Data records:
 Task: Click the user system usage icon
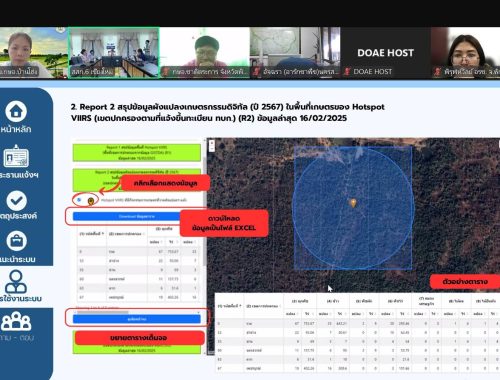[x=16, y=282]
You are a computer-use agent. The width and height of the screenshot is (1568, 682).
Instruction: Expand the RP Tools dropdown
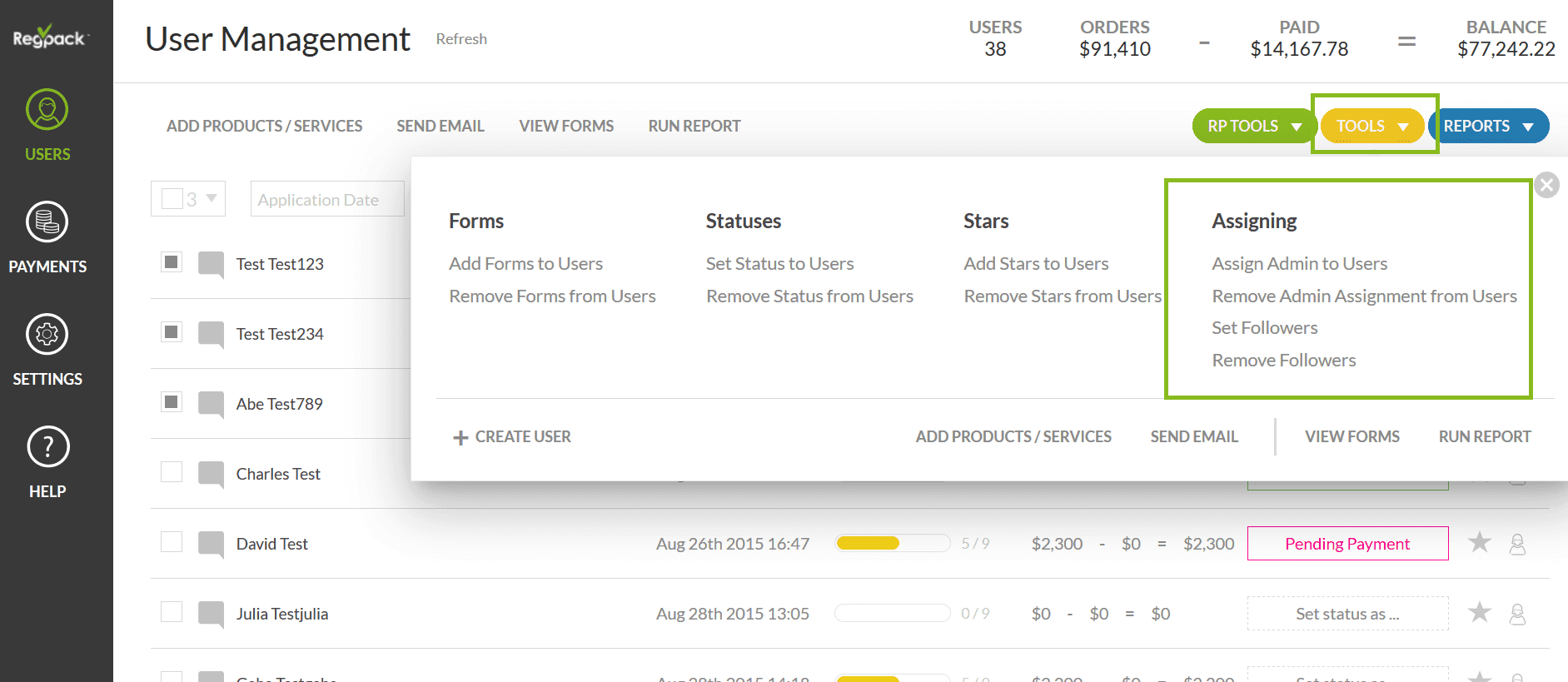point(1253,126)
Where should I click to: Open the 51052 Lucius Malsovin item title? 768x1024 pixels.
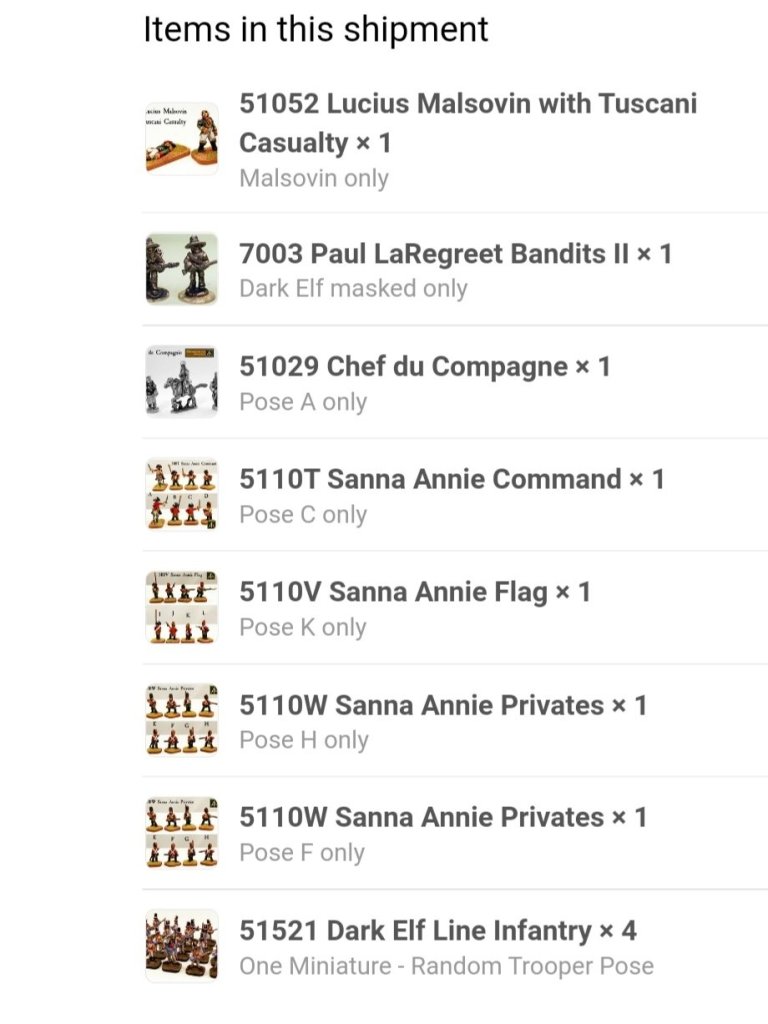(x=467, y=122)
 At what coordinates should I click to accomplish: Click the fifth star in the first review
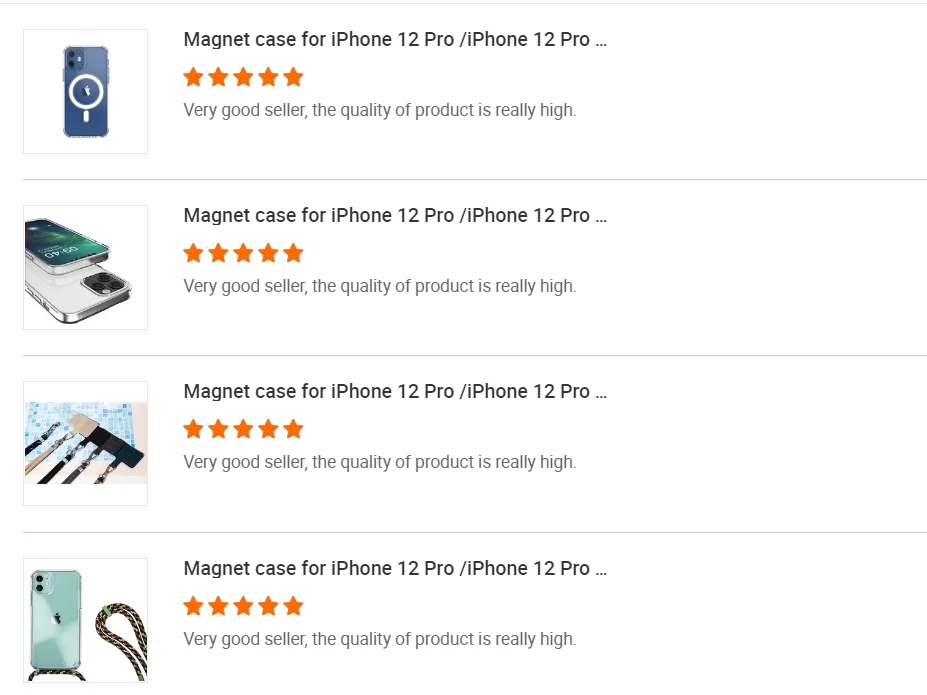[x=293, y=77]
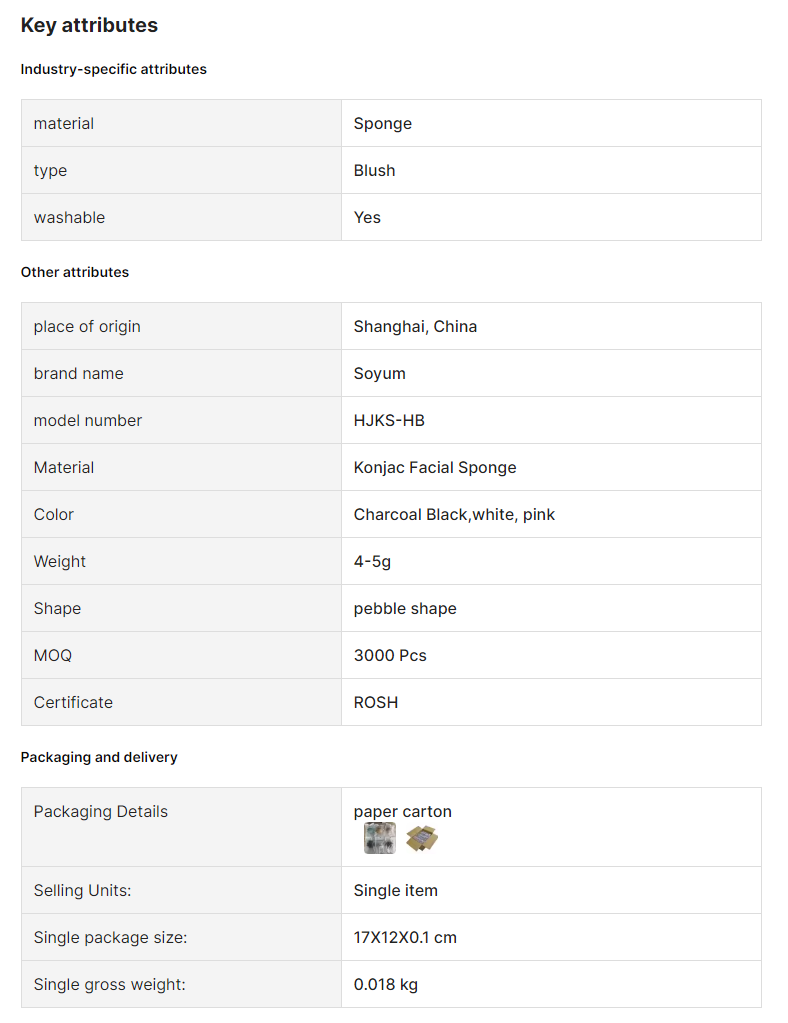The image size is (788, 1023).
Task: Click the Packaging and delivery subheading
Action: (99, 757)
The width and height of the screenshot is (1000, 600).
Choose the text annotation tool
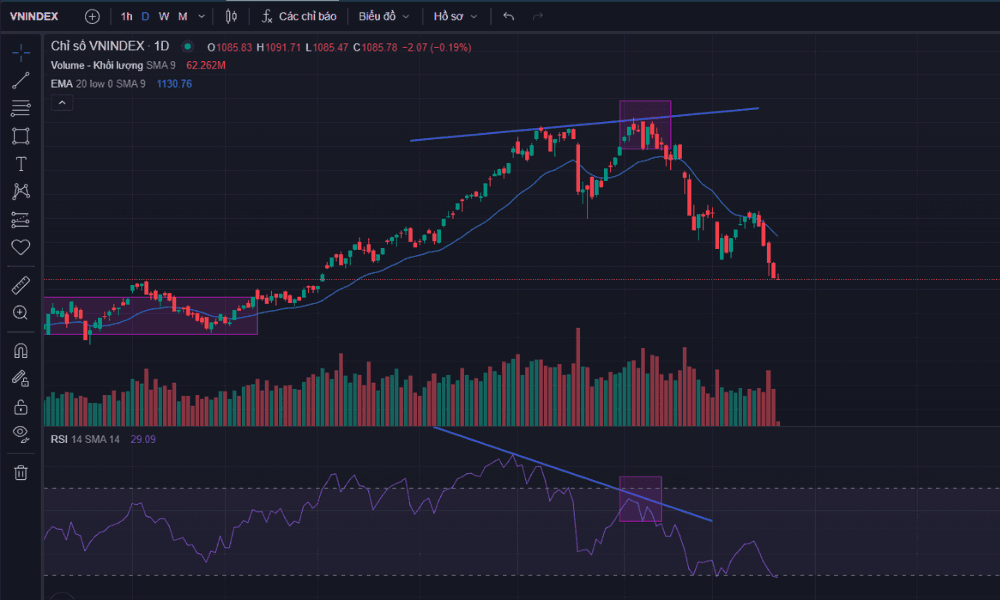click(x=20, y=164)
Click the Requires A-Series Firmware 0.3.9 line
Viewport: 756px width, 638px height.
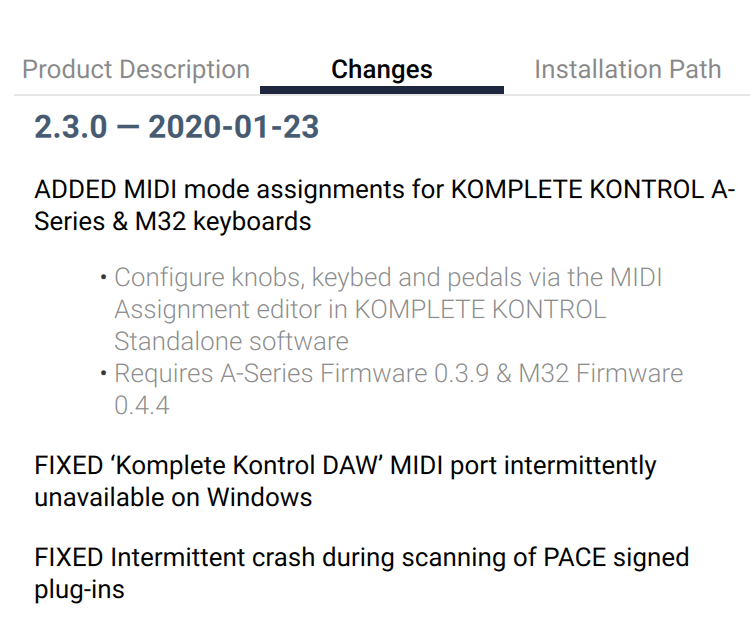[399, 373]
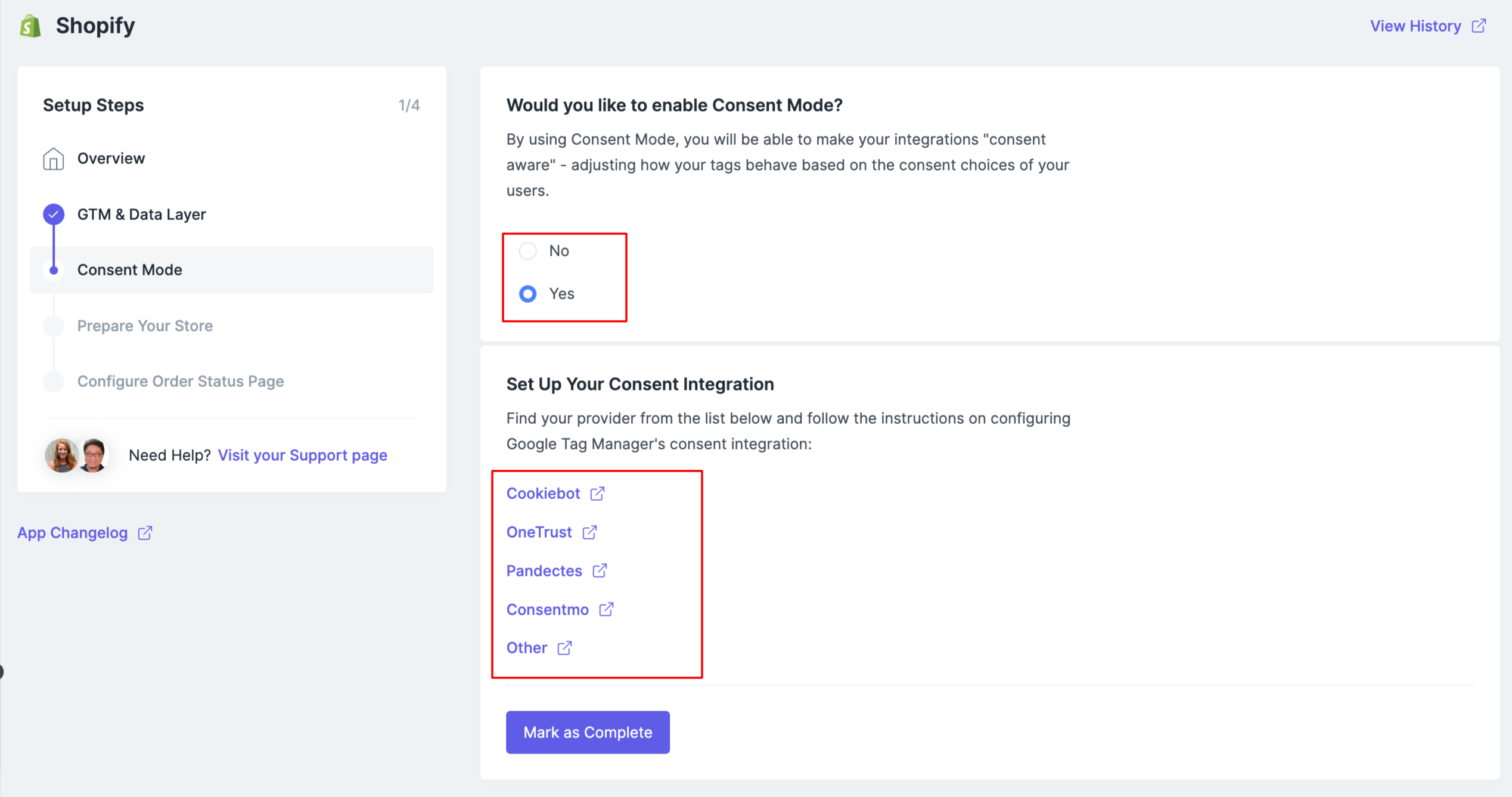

Activity: Gather every line from the entries above where the word "screenshot" appears, and copy them.

Reply:
You are a computer-use agent. The width and height of the screenshot is (1568, 682).
The width and height of the screenshot is (1000, 600).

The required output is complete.